It should be understood that the illustrated structure of the embodiment of the present application does not constitute a specific limitation on the electronic device 100. In other embodiments of the application, electronic device 100 may include more or fewer components than shown, or certain components may be combined, or certain components may be split, or different arrangements of components. The illustrated components may be implemented in hardware, software, or a combination of software and hardware.

The processor 110 may include one or more processing units, such as: the processor 110 may include an application processor (application processor, AP), a modem processor, a graphics processor (graphics processing unit, GPU), an image signal processor (image signal processor, ISP), a controller, a memory, a video codec, a digital signal processor (digital signal processor, DSP), a baseband processor, and/or a neural network processor (neural-network processing unit, NPU), etc.

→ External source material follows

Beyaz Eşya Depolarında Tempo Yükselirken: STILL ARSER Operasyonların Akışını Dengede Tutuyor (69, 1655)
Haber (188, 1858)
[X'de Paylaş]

Wherein the different processing units may be separate devices or may be integrated in one or more processors.

The wireless communication function of the electronic device 100 may be implemented by the antenna 1, the antenna 2, the mobile communication module 150, the wireless communication module 160, a modem processor, a baseband processor, and the like.

The antennas 1 and 2 are used for transmitting and receiving electromagnetic wave signals. Each antenna in the electronic device 100 may be used to cover a single or multiple communication bands. Different antennas may also be multiplexed to improve the utilization of the antennas. For example: the antenna 1 may be multiplexed into a diversity antenna of a wireless local area network. In other embodiments, the antenna may be used in conjunction with a tuning switch.

The mobile communication module 150 may provide a solution for wireless communication including 2G/3G/4G/5G, etc., applied to the electronic device 100. The mobile communication module 150 may include at least one filter, switch, power amplifier, low noise amplifier (low noise amplifier, LNA), etc. The mobile communication module 150 may receive electromagnetic waves from the antenna 1, perform processes such as filtering, amplifying, and the like on the received electromagnetic waves, and transmit the processed electromagnetic waves to the modem processor for demodulation. The mobile communication module 150 can amplify the signal modulated by the modem processor, and convert the signal into electromagnetic waves through the antenna 1 to radiate. In some embodiments, at least some of the functional modules of the mobile communication module 150 may be disposed in the processor 110. In some embodiments, at least some of the functional modules of the mobile communication module 150 may be provided in the same device as at least some of the modules of the processor 110.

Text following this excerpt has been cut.